To save you from a few clicks, my last blog post was about the NextGen/ Opus deal. For those of you who just follow the big players, Opus is a super little company with a great EMR developed for UHS in PA. They have been targeting smaller hospitals because the big ones have all bought EMRs already. NextGen is a major player in the ambulatory system market, with a great practice management systems (sched, reg, BL & AR) and a hot ambulatory EMR that physicians seem to love. Theirs was a marriage made in heaven, and they've already sold several hospitals on the new "integrated" product combo.
But it's not
truly integrated, you say, not really written in the same programming language, data base and operating system? Well, let's look at Meditech as an example, probably everyone's model of "true" integration. They bought up LSS (Lake Superior Systems) a few years back, and "integrated" their ambulatory systems with their Magic, Client/Server, and Release 6 products. Now, of course, the programmers in Boston never heard of these guys out in Wisconsin, so they just wrote an interface "under the covers," and voila: instant "integration." Check out a demo and you'll see radically different screens and field names, but, boy, are the brochures, proposals and PowerPoints ever integrated!

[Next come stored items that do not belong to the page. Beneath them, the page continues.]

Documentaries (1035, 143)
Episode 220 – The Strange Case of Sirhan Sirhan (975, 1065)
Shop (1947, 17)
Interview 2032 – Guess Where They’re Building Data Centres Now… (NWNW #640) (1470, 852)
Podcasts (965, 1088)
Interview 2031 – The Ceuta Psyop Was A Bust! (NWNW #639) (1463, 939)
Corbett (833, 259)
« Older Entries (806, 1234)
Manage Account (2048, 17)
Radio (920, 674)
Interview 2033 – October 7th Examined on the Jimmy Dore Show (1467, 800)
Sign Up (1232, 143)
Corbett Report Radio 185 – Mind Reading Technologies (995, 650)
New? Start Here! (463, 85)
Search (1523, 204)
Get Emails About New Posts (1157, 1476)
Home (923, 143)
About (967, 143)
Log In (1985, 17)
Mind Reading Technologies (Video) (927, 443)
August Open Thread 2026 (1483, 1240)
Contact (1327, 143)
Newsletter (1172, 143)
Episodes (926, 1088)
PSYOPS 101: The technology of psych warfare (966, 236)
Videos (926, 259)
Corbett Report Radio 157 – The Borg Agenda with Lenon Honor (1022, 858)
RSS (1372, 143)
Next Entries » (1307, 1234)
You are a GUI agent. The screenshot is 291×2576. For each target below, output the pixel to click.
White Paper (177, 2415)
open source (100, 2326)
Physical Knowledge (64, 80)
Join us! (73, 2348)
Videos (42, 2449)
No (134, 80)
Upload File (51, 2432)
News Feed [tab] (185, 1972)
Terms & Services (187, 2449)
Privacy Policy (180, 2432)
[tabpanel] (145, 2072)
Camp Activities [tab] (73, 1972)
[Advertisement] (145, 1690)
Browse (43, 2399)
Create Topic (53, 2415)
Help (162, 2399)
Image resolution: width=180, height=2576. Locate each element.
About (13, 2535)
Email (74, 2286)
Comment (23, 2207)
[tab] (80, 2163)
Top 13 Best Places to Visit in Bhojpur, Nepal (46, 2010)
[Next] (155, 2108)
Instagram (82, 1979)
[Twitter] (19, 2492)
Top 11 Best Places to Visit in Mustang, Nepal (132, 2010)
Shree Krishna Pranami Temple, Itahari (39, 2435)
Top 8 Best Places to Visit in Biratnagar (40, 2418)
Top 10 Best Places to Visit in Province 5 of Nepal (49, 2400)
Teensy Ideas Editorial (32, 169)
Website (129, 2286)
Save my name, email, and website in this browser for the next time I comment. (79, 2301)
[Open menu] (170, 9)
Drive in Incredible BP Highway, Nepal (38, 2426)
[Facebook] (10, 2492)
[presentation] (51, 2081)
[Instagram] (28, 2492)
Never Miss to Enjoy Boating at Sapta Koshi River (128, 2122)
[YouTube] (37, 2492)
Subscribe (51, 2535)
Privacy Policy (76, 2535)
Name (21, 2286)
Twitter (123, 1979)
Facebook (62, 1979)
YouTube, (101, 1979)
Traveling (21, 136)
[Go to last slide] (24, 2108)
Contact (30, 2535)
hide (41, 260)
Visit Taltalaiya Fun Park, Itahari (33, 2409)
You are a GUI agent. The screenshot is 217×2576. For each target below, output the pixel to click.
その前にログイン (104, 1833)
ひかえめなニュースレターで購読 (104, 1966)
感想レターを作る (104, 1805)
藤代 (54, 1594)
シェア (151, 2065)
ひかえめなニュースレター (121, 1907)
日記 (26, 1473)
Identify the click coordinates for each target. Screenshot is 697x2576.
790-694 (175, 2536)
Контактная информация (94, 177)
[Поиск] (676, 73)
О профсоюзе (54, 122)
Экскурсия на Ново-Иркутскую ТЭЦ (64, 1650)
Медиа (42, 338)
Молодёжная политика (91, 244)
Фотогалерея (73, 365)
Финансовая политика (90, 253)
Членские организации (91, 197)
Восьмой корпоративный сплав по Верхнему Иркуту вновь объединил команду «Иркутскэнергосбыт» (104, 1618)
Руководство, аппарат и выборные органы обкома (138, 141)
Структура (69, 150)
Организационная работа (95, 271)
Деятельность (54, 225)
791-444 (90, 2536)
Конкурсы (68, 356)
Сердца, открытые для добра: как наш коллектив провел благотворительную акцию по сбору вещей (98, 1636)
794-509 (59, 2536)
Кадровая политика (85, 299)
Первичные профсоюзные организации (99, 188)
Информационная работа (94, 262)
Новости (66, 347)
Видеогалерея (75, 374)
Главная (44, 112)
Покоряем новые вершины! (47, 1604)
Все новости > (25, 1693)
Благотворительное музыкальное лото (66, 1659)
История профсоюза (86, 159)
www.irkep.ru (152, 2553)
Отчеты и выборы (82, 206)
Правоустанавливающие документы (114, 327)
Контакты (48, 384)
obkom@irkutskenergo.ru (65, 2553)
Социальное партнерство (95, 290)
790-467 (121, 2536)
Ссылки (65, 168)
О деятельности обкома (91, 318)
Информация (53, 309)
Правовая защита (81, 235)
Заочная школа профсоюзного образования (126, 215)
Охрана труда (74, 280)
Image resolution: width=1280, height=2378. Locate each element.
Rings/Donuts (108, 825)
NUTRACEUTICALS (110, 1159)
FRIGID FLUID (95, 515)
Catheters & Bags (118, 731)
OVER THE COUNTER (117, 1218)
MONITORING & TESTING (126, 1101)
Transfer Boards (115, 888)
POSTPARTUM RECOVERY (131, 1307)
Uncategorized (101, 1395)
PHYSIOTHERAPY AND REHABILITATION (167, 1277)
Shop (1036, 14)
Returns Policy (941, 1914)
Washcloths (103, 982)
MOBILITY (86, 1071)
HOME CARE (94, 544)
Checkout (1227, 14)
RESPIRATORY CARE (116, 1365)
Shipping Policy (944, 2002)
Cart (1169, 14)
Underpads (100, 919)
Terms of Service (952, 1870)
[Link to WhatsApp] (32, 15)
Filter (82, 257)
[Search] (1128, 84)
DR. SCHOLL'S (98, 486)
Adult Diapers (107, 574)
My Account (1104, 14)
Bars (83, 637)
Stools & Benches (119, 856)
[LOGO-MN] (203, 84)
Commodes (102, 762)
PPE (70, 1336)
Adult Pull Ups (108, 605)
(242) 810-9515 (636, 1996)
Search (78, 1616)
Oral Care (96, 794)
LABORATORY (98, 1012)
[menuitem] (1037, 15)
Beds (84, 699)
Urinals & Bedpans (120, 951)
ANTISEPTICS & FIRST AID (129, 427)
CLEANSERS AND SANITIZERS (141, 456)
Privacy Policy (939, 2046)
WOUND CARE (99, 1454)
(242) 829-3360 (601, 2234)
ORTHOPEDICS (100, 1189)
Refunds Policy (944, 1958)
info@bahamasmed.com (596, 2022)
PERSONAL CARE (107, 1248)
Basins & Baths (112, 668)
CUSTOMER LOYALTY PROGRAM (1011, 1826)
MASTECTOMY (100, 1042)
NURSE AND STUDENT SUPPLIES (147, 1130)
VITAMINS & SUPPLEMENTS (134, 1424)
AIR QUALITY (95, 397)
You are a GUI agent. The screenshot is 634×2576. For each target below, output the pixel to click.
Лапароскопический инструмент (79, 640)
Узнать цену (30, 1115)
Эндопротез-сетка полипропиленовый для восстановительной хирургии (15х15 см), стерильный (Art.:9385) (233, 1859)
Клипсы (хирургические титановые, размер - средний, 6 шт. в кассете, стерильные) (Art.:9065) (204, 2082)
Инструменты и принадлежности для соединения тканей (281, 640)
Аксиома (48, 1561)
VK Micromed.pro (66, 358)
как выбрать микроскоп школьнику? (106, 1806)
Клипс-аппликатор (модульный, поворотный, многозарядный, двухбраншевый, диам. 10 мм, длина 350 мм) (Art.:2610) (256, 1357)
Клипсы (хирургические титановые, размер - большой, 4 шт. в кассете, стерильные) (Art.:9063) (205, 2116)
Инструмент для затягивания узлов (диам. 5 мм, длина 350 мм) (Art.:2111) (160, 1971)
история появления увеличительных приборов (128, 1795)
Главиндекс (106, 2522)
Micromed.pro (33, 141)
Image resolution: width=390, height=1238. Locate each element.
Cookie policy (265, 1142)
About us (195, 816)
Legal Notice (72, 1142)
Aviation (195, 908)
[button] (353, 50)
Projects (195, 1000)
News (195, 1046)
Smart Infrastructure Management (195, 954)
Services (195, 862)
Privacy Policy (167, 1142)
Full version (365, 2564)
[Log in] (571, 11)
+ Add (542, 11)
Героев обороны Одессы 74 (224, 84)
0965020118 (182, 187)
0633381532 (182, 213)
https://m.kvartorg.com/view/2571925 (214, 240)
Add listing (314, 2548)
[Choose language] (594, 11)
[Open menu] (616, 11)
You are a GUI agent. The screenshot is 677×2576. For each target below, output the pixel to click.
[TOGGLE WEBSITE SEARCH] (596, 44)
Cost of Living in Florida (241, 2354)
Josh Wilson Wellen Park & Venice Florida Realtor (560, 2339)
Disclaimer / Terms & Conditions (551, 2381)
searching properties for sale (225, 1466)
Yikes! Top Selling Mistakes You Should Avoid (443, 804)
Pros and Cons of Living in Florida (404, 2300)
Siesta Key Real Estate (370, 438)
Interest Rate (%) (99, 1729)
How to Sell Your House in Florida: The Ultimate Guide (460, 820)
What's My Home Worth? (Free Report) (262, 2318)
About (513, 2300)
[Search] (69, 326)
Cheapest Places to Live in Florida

Let's face it, most vendors today have cobbled together disparate systems they sell as integrated, to whit:
- How many old "Novius" apps does it take to complete a Soarian system?
- How many companies & products did McKesson buy to build Horizon?
- How many (excellent) products did Eclipsys buy to create Sunrise?
- Just how integrated is QuadraMed's Affinty, PC products and QCPR?
- Etc, etc., etc.
So, we now have another "totally integrated" HIS vendor in the market built together from pieces. Only this one is truly some
very good pieces: Allscripts moves in the ambulatory market as well as Eclipsys' Sunrise shines in hospitals (punny?). The great advantage of Allscripts and NextGen is they truly understand the physician market, and maybe will learn how to leverage that into hospital sales. If they're only half as successful as Judy, they'll be an epic success.